Before we turn our attention to aspects of replication specific to SQL Server 2005 Express Edition, let's briefly review its terminology and principles that are important to our discussion. The main purpose of replication is to provide a mechanism for creating multiple copies of the same data (including underlying metadata) and keeping them synchronized, regardless of where updates originate. While its basic terminology is derived from the world of traditional magazine publishing, some of its concepts appear to be better represented by Web 2.0-based online technologies, such as wikis or blogs (which allow partial or multi-directional updates to publications). In general, though, both of these analogies work well when analyzed from the point of view of three main entities participating in the replication:
- publisher - a database instance, which contains the original data. Its portions that are designated for replication are known as publications and consist of one or more units called articles, representing a database object such as a table, view, or stored procedure (which, incidentally, can be further filtered to limit the amount of replicated data).

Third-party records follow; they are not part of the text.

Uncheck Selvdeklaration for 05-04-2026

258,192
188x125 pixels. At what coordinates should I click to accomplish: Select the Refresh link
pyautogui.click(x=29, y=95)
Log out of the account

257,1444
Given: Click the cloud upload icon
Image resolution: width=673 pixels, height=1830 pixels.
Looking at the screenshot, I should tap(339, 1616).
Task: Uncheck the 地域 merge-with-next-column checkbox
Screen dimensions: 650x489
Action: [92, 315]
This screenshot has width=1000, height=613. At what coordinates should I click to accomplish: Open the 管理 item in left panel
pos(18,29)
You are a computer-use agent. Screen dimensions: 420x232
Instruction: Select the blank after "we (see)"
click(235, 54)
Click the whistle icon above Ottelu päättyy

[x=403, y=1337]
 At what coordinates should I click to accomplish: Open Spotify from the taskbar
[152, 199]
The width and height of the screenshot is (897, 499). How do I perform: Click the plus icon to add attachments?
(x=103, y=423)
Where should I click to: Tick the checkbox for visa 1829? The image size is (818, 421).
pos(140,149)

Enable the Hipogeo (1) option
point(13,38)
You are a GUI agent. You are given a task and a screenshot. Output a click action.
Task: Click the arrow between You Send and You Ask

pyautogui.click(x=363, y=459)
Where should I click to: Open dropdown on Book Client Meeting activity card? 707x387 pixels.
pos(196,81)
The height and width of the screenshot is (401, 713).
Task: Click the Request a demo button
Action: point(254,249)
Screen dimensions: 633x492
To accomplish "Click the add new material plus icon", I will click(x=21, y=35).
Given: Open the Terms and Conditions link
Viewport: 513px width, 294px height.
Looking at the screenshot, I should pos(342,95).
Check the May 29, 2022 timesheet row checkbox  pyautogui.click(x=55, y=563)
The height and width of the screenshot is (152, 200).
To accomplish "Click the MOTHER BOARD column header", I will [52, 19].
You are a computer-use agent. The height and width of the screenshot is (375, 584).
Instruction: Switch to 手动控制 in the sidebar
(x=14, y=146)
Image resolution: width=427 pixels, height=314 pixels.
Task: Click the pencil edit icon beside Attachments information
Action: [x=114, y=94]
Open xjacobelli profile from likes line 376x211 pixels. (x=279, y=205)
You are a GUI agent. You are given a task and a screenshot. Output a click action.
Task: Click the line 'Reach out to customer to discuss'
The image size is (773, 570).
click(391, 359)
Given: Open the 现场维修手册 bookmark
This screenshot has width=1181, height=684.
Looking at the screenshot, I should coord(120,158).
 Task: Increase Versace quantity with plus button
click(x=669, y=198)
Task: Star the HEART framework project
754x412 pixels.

- subscriber - a database instance, which receives a copy of data that was made available by a publisher. Depending on configuration, a subscriber might be allowed to make changes to the local data and replicate it either back to the publisher or to other subscribers (in this way assuming the dual role of the publisher and subscriber)
- distributor - a database instance responsible for hosting metadata needed to control and monitor data copy and its synchronization between a publisher and its subscribers.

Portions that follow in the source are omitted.